Matilda? How did you come here, Tilly?"

"I have been taking care of my mother."

"Have you? How is she? Well, you run down-stairs; I'll take care of her now. It is better for you not to be here. Don't come in again, unless I give you leave. Now you may go."

"I wonder, must I mind her?" said Matilda to herself. "I do not see why. She is not mother; and if mother is sick, that does not give everybody else a right to say what I shall do. I think it is very queer of Aunt Candy to take that way with me."

And I am afraid Matilda's head was carried a little with the air which was, to be sure, natural to her, and not unpretty, and yet which spoke of a good deal of conscious competency. It is no more than justice to Matilda to say that she did not ever put the feeling into any ill-mannerly form. It hardly appeared at all, except in this turn of her head, which all her own family knew, laughed at, admired, and even loved. So she went down-stairs to the parlour.
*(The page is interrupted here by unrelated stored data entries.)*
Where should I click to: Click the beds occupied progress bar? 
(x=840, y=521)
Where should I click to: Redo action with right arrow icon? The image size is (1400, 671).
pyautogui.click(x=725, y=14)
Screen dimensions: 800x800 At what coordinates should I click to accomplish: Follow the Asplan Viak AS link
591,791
"How is Aunt Marianne?" was the question from Clarissa. "Letty told me where you were. But, little one, it is not good for you to go into your mother's sick-room; you can do nothing, and you are better out. So mamma wishes you not to go in there till Aunt Marianne is better--you understand?"
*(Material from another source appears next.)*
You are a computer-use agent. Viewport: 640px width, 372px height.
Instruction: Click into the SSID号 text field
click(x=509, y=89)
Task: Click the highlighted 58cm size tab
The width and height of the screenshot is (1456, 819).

"Clarissa too!" thought Matilda to herself. But she made no answer. She came by the fire to warm herself; for her mother's room had been cold.

"You shouldn't go so near the fire; you'll burn your dress," Clarissa remarked.
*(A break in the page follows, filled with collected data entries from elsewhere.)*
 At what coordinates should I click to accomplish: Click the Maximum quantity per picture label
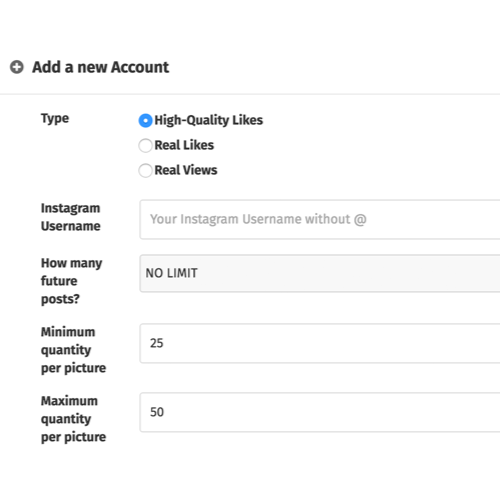(x=73, y=419)
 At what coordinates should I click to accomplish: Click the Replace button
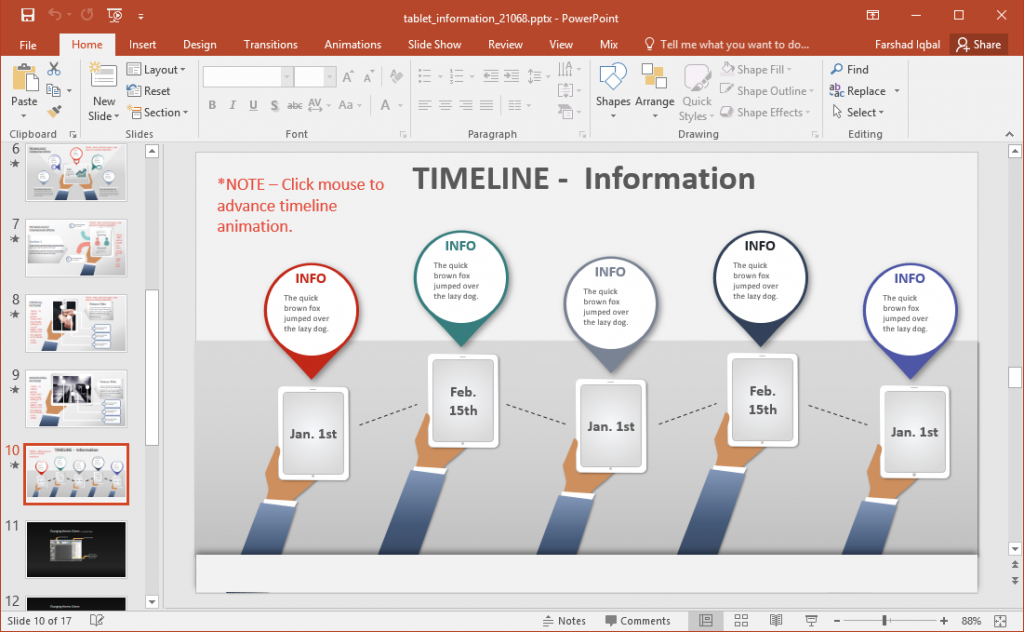click(864, 90)
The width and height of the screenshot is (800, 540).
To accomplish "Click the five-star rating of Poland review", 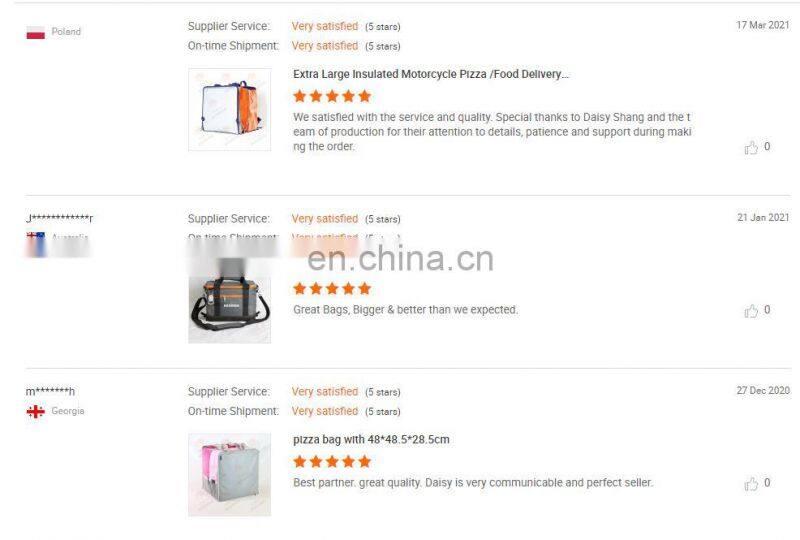I will coord(332,96).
"No," said Matilda; and she said but that one word.

"You will take the colour out, if you do not set it on fire; and that is what I meant. That is your best dress, Tilly."

It was true; and, sorely against her will, Matilda stepped a little back.

"You were a great while at Sunday-School to-day," Clarissa went on.

"No," said Matilda; "not longer than usual."

"What do you learn there?"

"Why, cousin Issa, what do you teach at _your_ Sunday-School?" said Matilda. For Clarissa had sheered off from Mr. Richmond's church, and gone into a neighbouring one which belonged to the denomination in which she had been brought up.

"That is not good manners to answer one question with another, little one."